TURA: The financial problem of the Garo Hills Autonomous District Council (GHADC) has, once again, come to haunt its employees who have not been paid their monthly dues for the last sixteen months.
Several hundred council employees are having to work without being paid their salaries for over a year now. The last time they got any form of salary was of the previous year’s two months dues.
The employees were paid two months of the previous year’s dues in April, this year.
According to Chief Executive Member of GHADC Dipul Marak, the GHADC will require a whooping 80 Crores of rupees to clear all pending salaries up to date of over two thousand of its employees.
In the face of burgeoning financial liability, the current NPP led Executive Committee headed by Chief Executive Member (CEM) Dipul Marak has rushed to Shillong to hold parlays with Chief Minister Conrad K Sangma to try and find a solution to the problem.
The CEM and his Executive Committee members met with Chief Minister Conrad K Sangma in Shillong as part of a delegation of the CEMs of all three district councils in the state.
Dipul Marak apprised the chief minister about the huge financial burden facing the GHADC. He informed Chief Minister Conrad Sangma that the current financial crisis has affected not just the 2000 plus employees but even him and his fellow MDCs as well. There are 29 directly elected MDCs in the GHADC.

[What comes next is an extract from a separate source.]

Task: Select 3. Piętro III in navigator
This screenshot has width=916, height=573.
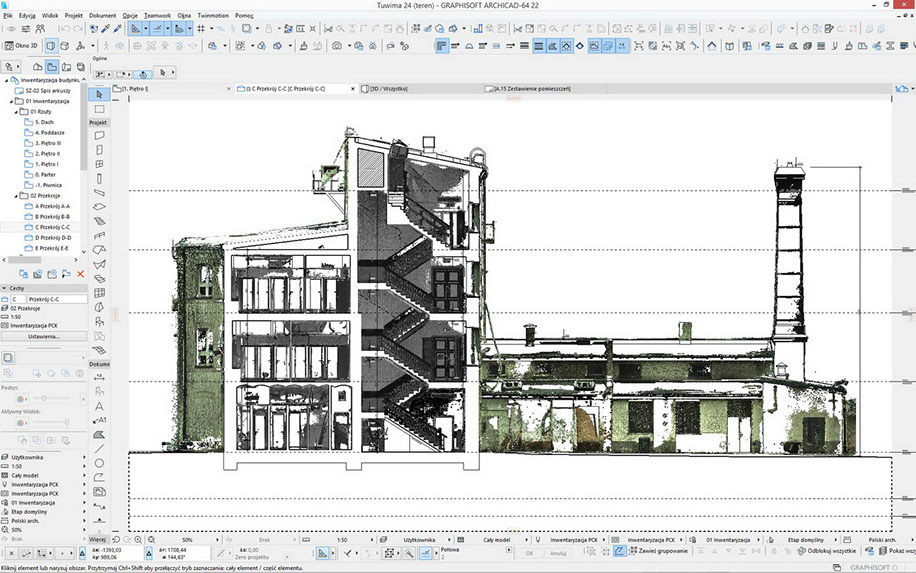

The GHADC CEM also said that any decision on reducing the number of staff in the council would only be taken after having a meeting with the state government.
It is learnt that the Executive Committee of the GHADC will pursue the state government to release the council’s financial share from the major and minor minerals, revenue of which is collected by the state from coal, limestone and other mineral extraction and export.
The National Green Tribunal ban on rat hole coal mining in the state leading to a major loss of revenue as well as the district council’s inability to generate sufficient resources for itself and the ever increasing number of employees in the GHADC is having a serious impact on the financial position of the GHADC.
This financial problem in the GHADC has been increasing annually over the past ten years and successive state governments and council ECs’ have failed to find a permanent solution preferring to instead bail out the autonomous body with a ‘one time’ financial package each time it fell in financial difficulty.